Ultrafine particles (UFPs) are particulate matter of nanoscale size (less than 0.1 μm or 100 nm in diameter). Regulations do not exist for this size class of ambient air pollution particles, which are far smaller than the regulated PM10 and PM2.5 particle classes and are believed to have several more aggressive health implications than those classes of larger particulates.
There are two main divisions that categorize types of UFPs. UFPs can either be carbon-based or metallic, and then can be further subdivided by their magnetic properties. Electron microscopy and special physical lab conditions allow scientists to observe UFP morphology. Airborne UFPs can be measured using a condensation particle counter, in which particles are mixed with alcohol vapor and then cooled allowing the vapor to condense around them which are then counted using a light scanner. UFPs are both manufactured and naturally occurring. UFPs are the main constituent of airborne particulate matter. Owing to their numerous quantity and ability to penetrate deep within the lung, UFPs are a major concern for respiratory exposure and health.
Sources and applications
UFPs are both manufactured and naturally occurring. Hot volcanic lava, ocean spray, and smoke are common natural UFPs sources. UFPs can be intentionally fabricated as are fine particles to serve a vast range of applications in both medicine and technology. Other UFPs are byproducts, like emissions, from specific processes, combustion reactions, or equipment such as printer toner and automobile exhaust. In 2014, an air quality study found harmful ultrafine particles from the takeoffs and landings at Los Angeles International Airport to be of much greater magnitude than previously thought. There are a multitude of indoor sources that include but are not limited to laser printers, fax machines, photocopiers, the peeling of citrus fruits, cooking, tobacco smoke, penetration of contaminated outdoor air, chimney cracks and vacuum cleaners.

Work order
Update the passage on ultrafine particles from "Sources and applications" to "and vacuum cleaners.", putting "sea spray" wherever "ocean spray" occurs. The records that come next are separate material, unrelated to the passage on ultrafine particles.

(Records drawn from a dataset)

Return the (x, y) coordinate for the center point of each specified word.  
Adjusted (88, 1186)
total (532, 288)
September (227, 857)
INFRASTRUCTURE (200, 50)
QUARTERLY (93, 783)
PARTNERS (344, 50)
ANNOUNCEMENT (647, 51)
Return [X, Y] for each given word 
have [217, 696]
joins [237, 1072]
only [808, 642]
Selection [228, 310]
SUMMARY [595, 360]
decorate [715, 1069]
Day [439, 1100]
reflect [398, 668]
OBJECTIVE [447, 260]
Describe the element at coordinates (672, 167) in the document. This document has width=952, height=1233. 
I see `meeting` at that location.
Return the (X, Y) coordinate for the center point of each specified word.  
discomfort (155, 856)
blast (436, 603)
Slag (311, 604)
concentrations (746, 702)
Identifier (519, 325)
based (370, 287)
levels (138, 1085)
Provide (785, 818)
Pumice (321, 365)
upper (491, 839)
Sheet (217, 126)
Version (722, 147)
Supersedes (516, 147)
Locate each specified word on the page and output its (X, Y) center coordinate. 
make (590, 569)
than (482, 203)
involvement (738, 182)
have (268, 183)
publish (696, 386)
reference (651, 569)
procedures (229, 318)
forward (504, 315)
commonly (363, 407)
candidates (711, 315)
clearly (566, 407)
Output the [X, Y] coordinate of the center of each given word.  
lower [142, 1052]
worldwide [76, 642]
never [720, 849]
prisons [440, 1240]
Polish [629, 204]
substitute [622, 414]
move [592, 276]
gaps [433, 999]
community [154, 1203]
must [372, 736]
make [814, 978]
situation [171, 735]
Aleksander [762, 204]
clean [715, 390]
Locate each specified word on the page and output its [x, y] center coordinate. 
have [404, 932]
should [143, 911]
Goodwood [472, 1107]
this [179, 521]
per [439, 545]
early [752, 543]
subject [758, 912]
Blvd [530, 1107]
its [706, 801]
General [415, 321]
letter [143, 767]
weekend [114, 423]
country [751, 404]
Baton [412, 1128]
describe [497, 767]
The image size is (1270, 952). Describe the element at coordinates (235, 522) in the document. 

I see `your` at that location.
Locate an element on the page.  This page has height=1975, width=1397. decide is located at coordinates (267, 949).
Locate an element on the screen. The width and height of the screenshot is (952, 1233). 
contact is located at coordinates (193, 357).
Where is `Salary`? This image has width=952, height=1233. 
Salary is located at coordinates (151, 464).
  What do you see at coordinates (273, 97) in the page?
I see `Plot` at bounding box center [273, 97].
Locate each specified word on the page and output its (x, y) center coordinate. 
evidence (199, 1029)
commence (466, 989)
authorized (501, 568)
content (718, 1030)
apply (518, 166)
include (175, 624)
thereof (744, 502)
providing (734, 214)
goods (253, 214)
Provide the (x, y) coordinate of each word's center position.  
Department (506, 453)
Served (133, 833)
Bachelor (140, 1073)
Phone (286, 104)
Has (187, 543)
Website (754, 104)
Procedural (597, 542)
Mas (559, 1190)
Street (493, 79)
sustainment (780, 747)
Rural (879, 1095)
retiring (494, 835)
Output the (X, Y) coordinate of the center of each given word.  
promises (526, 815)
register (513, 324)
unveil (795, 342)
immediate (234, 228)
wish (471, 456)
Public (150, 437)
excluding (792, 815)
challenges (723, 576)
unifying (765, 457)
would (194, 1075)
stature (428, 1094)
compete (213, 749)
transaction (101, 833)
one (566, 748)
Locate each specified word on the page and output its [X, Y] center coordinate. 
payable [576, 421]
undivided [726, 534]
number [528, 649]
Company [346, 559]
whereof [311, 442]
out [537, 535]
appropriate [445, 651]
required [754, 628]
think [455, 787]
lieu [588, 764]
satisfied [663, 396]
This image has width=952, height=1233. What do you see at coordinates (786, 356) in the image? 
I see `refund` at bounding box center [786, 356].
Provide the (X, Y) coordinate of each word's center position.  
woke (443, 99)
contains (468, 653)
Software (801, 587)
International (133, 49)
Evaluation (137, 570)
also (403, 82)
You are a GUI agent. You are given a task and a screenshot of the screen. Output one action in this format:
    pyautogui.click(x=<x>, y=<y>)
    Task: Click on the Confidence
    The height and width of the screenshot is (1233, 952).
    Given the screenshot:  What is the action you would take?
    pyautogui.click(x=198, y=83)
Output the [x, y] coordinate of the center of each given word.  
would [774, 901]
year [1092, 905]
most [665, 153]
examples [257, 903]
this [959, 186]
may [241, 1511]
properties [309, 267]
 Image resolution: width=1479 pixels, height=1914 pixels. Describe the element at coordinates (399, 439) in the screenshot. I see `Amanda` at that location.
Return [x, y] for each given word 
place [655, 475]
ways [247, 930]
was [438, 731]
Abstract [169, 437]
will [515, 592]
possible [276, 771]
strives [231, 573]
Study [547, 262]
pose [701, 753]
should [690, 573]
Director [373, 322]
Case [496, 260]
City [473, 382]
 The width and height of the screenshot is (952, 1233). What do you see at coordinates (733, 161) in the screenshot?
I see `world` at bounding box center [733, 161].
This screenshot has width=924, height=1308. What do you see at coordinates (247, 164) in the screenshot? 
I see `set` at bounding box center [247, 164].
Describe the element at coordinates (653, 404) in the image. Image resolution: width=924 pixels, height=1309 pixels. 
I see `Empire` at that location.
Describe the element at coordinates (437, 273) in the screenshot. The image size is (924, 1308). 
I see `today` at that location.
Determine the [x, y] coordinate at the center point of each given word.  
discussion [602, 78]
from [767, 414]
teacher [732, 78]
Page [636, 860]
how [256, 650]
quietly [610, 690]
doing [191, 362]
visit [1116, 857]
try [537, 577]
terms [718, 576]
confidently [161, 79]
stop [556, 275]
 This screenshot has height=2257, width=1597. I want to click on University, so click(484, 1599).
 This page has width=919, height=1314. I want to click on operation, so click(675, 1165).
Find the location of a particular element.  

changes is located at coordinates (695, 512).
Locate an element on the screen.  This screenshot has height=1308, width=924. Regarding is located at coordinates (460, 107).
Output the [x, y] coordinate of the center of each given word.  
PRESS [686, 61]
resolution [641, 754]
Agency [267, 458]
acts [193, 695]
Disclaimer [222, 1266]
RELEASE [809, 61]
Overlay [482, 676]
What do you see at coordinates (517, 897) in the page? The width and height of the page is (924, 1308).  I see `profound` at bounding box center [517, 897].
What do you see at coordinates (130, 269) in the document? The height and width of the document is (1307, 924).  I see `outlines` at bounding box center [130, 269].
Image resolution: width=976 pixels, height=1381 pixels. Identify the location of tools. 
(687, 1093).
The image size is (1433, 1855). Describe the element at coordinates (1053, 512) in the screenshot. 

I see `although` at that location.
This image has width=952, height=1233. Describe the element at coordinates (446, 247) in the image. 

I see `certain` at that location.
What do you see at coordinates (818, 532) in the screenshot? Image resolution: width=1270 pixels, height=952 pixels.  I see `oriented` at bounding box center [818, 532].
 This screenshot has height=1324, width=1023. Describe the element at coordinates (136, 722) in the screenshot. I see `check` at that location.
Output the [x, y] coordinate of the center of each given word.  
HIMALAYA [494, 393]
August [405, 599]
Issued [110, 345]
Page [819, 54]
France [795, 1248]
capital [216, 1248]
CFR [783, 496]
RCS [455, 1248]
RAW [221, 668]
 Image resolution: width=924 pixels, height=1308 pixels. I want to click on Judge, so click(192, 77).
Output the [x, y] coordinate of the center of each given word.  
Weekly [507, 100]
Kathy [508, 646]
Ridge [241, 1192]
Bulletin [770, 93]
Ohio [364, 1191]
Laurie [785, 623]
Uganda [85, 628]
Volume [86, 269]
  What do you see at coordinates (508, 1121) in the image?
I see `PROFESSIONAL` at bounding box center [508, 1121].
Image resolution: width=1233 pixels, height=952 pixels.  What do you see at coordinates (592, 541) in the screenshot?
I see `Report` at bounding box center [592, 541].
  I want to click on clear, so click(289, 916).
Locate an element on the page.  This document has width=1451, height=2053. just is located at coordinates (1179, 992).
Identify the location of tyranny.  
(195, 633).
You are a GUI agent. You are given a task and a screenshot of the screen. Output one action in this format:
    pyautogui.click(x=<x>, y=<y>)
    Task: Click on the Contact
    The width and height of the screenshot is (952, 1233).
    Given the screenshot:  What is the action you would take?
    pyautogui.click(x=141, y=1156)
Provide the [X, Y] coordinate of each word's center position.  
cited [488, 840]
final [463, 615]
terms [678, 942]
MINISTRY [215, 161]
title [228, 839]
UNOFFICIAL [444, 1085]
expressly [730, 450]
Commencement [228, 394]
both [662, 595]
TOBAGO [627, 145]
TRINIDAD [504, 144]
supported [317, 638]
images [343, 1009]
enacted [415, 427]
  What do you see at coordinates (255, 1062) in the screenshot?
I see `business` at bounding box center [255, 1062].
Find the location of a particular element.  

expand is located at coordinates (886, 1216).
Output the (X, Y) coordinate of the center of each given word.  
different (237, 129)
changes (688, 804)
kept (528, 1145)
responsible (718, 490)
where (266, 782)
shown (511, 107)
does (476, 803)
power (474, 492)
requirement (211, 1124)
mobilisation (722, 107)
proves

Result for this exercise
Sources and applications
UFPs are both manufactured and naturally occurring. Hot volcanic lava, sea spray, and smoke are common natural UFPs sources. UFPs can be intentionally fabricated as are fine particles to serve a vast range of applications in both medicine and technology. Other UFPs are byproducts, like emissions, from specific processes, combustion reactions, or equipment such as printer toner and automobile exhaust. In 2014, an air quality study found harmful ultrafine particles from the takeoffs and landings at Los Angeles International Airport to be of much greater magnitude than previously thought. There are a multitude of indoor sources that include but are not limited to laser printers, fax machines, photocopiers, the peeling of citrus fruits, cooking, tobacco smoke, penetration of contaminated outdoor air, chimney cracks and vacuum cleaners.